The exercise:
Convert the material below into a numbered list with one line per item, omitting any blank lines.

Entries for locating words and elements:
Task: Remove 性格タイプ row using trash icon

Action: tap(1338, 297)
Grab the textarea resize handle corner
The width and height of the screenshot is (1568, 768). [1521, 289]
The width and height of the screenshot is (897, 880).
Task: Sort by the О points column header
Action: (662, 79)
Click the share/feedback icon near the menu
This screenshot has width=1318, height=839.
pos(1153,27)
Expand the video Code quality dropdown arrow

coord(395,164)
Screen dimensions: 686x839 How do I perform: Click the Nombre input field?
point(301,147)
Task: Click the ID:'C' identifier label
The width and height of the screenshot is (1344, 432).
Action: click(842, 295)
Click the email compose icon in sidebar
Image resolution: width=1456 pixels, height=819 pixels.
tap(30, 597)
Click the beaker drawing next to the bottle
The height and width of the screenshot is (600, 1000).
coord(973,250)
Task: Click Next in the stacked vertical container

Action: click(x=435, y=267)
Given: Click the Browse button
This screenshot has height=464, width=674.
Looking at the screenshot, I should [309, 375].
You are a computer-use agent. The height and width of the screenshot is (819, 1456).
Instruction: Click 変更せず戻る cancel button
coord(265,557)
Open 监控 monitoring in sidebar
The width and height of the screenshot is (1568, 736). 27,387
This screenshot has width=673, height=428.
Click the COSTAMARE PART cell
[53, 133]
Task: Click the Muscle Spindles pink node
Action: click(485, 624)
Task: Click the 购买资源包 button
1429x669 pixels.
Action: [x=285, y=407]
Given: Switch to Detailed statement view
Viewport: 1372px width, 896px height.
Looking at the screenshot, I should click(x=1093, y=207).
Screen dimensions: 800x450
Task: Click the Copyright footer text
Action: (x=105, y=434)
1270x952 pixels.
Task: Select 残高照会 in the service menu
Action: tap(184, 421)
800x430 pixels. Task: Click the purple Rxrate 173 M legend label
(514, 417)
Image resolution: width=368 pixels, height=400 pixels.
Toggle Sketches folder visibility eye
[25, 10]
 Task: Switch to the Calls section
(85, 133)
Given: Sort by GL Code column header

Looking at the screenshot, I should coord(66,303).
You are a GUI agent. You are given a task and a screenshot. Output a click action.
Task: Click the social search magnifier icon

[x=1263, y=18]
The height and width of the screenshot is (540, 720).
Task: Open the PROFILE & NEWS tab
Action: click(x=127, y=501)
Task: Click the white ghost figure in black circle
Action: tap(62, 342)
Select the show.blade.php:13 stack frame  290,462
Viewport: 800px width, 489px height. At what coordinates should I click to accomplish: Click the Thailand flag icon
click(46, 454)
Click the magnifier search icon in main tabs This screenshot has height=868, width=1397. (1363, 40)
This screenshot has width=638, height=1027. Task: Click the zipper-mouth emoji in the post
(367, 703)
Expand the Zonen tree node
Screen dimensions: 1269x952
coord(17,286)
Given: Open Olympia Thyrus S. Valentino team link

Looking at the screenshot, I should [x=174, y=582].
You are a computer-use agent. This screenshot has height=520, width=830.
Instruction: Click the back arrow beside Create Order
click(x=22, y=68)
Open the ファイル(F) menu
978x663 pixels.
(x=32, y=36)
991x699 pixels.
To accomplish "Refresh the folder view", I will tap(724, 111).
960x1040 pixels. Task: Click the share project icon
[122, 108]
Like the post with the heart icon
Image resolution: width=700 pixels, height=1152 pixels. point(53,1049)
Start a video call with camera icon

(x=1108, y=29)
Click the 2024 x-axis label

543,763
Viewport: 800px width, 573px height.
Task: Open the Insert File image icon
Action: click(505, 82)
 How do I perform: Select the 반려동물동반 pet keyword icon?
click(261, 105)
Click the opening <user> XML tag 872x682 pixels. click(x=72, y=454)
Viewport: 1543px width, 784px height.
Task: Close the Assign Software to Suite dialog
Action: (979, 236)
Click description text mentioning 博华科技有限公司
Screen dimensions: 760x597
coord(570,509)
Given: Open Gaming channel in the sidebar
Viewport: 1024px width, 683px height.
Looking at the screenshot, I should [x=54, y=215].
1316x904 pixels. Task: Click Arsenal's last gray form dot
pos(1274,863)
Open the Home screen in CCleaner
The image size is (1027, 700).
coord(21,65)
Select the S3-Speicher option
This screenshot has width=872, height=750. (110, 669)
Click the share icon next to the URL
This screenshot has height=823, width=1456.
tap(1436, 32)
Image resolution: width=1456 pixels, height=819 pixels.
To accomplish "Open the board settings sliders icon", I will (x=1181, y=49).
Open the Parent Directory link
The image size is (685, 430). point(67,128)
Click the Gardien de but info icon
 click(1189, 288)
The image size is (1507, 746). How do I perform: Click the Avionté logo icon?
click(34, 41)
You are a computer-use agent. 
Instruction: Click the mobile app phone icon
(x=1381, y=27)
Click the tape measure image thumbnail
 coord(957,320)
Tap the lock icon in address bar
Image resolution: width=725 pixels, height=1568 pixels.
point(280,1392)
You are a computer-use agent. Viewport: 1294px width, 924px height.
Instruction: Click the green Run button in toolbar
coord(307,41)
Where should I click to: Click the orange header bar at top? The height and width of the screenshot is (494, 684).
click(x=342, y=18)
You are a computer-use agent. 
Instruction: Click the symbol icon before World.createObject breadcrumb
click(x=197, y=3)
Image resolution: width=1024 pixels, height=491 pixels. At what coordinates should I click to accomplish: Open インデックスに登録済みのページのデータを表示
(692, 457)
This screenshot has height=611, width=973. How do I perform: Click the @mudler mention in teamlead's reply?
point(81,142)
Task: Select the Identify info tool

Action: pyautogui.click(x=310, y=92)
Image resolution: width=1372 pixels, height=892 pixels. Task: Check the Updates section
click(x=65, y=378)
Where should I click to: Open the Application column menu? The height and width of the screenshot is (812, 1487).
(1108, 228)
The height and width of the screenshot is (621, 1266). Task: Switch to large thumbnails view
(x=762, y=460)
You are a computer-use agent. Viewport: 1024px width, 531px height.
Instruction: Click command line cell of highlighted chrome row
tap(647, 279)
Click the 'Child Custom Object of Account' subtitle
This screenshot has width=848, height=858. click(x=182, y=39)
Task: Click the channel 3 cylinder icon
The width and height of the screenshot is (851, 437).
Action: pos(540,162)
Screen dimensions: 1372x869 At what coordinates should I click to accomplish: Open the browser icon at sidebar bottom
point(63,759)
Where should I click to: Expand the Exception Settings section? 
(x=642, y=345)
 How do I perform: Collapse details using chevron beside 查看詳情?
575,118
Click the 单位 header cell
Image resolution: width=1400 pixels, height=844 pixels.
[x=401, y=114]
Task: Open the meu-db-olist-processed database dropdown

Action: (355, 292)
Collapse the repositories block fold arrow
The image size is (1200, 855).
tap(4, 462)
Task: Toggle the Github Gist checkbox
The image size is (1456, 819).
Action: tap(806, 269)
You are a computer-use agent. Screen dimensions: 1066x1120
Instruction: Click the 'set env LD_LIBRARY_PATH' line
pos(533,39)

Response for this exercise:
1. Task: Remove 性格タイプ row using trash icon
2. Action: tap(1338, 297)
3. Grab the textarea resize handle corner
4. The width and height of the screenshot is (1568, 768). [1521, 289]
5. The width and height of the screenshot is (897, 880).
6. Task: Sort by the О points column header
7. Action: (662, 79)
8. Click the share/feedback icon near the menu
9. This screenshot has width=1318, height=839.
10. pos(1153,27)
11. Expand the video Code quality dropdown arrow
12. coord(395,164)
13. Screen dimensions: 686x839 How do I perform: Click the Nombre input field?
14. point(301,147)
15. Task: Click the ID:'C' identifier label
16. The width and height of the screenshot is (1344, 432).
17. Action: click(842, 295)
18. Click the email compose icon in sidebar
19. Image resolution: width=1456 pixels, height=819 pixels.
20. tap(30, 597)
21. Click the beaker drawing next to the bottle
22. The height and width of the screenshot is (600, 1000).
23. coord(973,250)
24. Task: Click Next in the stacked vertical container
25. Action: click(x=435, y=267)
26. Given: Click the Browse button
27. This screenshot has height=464, width=674.
28. Looking at the screenshot, I should [309, 375].
29. You are a computer-use agent. The height and width of the screenshot is (819, 1456).
30. Instruction: Click 変更せず戻る cancel button
31. coord(265,557)
32. Open 监控 monitoring in sidebar
33. The width and height of the screenshot is (1568, 736). 27,387
34. This screenshot has width=673, height=428.
35. Click the COSTAMARE PART cell
36. [53, 133]
37. Task: Click the Muscle Spindles pink node
38. Action: click(485, 624)
39. Task: Click the 购买资源包 button
40. 1429x669 pixels.
41. Action: [x=285, y=407]
42. Given: Switch to Detailed statement view
43. Viewport: 1372px width, 896px height.
44. Looking at the screenshot, I should click(x=1093, y=207).
45. Screen dimensions: 800x450
46. Task: Click the Copyright footer text
47. Action: (x=105, y=434)
48. 1270x952 pixels.
49. Task: Select 残高照会 in the service menu
50. Action: tap(184, 421)
51. 800x430 pixels. Task: Click the purple Rxrate 173 M legend label
52. (514, 417)
53. Image resolution: width=368 pixels, height=400 pixels.
54. Toggle Sketches folder visibility eye
55. [25, 10]
56.  Task: Switch to the Calls section
57. (85, 133)
58. Given: Sort by GL Code column header
59. Looking at the screenshot, I should coord(66,303).
60. You are a GUI agent. You are given a task and a screenshot. Output a click action.
61. Task: Click the social search magnifier icon
62. [x=1263, y=18]
63. The height and width of the screenshot is (540, 720).
64. Task: Open the PROFILE & NEWS tab
65. Action: click(x=127, y=501)
66. Task: Click the white ghost figure in black circle
67. Action: tap(62, 342)
68. Select the show.blade.php:13 stack frame  290,462
69. Viewport: 800px width, 489px height. At what coordinates should I click to accomplish: Click the Thailand flag icon
70. click(46, 454)
71. Click the magnifier search icon in main tabs This screenshot has height=868, width=1397. (1363, 40)
72. This screenshot has width=638, height=1027. Task: Click the zipper-mouth emoji in the post
73. (367, 703)
74. Expand the Zonen tree node
75. Screen dimensions: 1269x952
76. coord(17,286)
77. Given: Open Olympia Thyrus S. Valentino team link
78. Looking at the screenshot, I should [x=174, y=582].
79. You are a computer-use agent. This screenshot has height=520, width=830.
80. Instruction: Click the back arrow beside Create Order
81. click(x=22, y=68)
82. Open the ファイル(F) menu
83. 978x663 pixels.
84. (x=32, y=36)
85. 991x699 pixels.
86. To accomplish "Refresh the folder view", I will tap(724, 111).
87. 960x1040 pixels. Task: Click the share project icon
88. [122, 108]
89. Like the post with the heart icon
90. Image resolution: width=700 pixels, height=1152 pixels. point(53,1049)
91. Start a video call with camera icon
92. (x=1108, y=29)
93. Click the 2024 x-axis label
94. 543,763
95. Viewport: 800px width, 573px height.
96. Task: Open the Insert File image icon
97. Action: click(505, 82)
98.  How do I perform: Select the 반려동물동반 pet keyword icon?
99. click(261, 105)
100. Click the opening <user> XML tag 872x682 pixels. click(x=72, y=454)
101. Viewport: 1543px width, 784px height.
102. Task: Close the Assign Software to Suite dialog
103. Action: (979, 236)
104. Click description text mentioning 博华科技有限公司
105. Screen dimensions: 760x597
106. coord(570,509)
107. Given: Open Gaming channel in the sidebar
108. Viewport: 1024px width, 683px height.
109. Looking at the screenshot, I should [x=54, y=215].
110. 1316x904 pixels. Task: Click Arsenal's last gray form dot
111. pos(1274,863)
112. Open the Home screen in CCleaner
113. The image size is (1027, 700).
114. coord(21,65)
115. Select the S3-Speicher option
116. This screenshot has width=872, height=750. (110, 669)
117. Click the share icon next to the URL
118. This screenshot has height=823, width=1456.
119. tap(1436, 32)
120. Image resolution: width=1456 pixels, height=819 pixels.
121. To accomplish "Open the board settings sliders icon", I will (x=1181, y=49).
122. Open the Parent Directory link
123. The image size is (685, 430). point(67,128)
124. Click the Gardien de but info icon
125.  click(1189, 288)
126. The image size is (1507, 746). How do I perform: Click the Avionté logo icon?
127. click(34, 41)
128. You are a computer-use agent. 
129. Instruction: Click the mobile app phone icon
130. (x=1381, y=27)
131. Click the tape measure image thumbnail
132.  coord(957,320)
133. Tap the lock icon in address bar
134. Image resolution: width=725 pixels, height=1568 pixels.
135. point(280,1392)
136. You are a computer-use agent. Viewport: 1294px width, 924px height.
137. Instruction: Click the green Run button in toolbar
138. coord(307,41)
139. Where should I click to: Click the orange header bar at top? The height and width of the screenshot is (494, 684).
140. click(x=342, y=18)
141. You are a computer-use agent. 
142. Instruction: Click the symbol icon before World.createObject breadcrumb
143. click(x=197, y=3)
144. Image resolution: width=1024 pixels, height=491 pixels. At what coordinates should I click to accomplish: Open インデックスに登録済みのページのデータを表示
145. (692, 457)
146. This screenshot has height=611, width=973. How do I perform: Click the @mudler mention in teamlead's reply?
147. point(81,142)
148. Task: Select the Identify info tool
149. Action: pyautogui.click(x=310, y=92)
150. Image resolution: width=1372 pixels, height=892 pixels. Task: Check the Updates section
151. click(x=65, y=378)
152. Where should I click to: Open the Application column menu? The height and width of the screenshot is (812, 1487).
153. (1108, 228)
154. The height and width of the screenshot is (621, 1266). Task: Switch to large thumbnails view
155. (x=762, y=460)
156. You are a computer-use agent. Viewport: 1024px width, 531px height.
157. Instruction: Click command line cell of highlighted chrome row
158. tap(647, 279)
159. Click the 'Child Custom Object of Account' subtitle
160. This screenshot has width=848, height=858. click(x=182, y=39)
161. Task: Click the channel 3 cylinder icon
162. The width and height of the screenshot is (851, 437).
163. Action: pos(540,162)
164. Screen dimensions: 1372x869 At what coordinates should I click to accomplish: Open the browser icon at sidebar bottom
165. point(63,759)
166. Where should I click to: Expand the Exception Settings section? 
167. (x=642, y=345)
168.  How do I perform: Collapse details using chevron beside 查看詳情?
169. 575,118
170. Click the 单位 header cell
171. Image resolution: width=1400 pixels, height=844 pixels.
172. [x=401, y=114]
173. Task: Open the meu-db-olist-processed database dropdown
174. Action: (355, 292)
175. Collapse the repositories block fold arrow
176. The image size is (1200, 855).
177. tap(4, 462)
178. Task: Toggle the Github Gist checkbox
179. The image size is (1456, 819).
180. Action: tap(806, 269)
181. You are a computer-use agent. Screen dimensions: 1066x1120
182. Instruction: Click the 'set env LD_LIBRARY_PATH' line
183. pos(533,39)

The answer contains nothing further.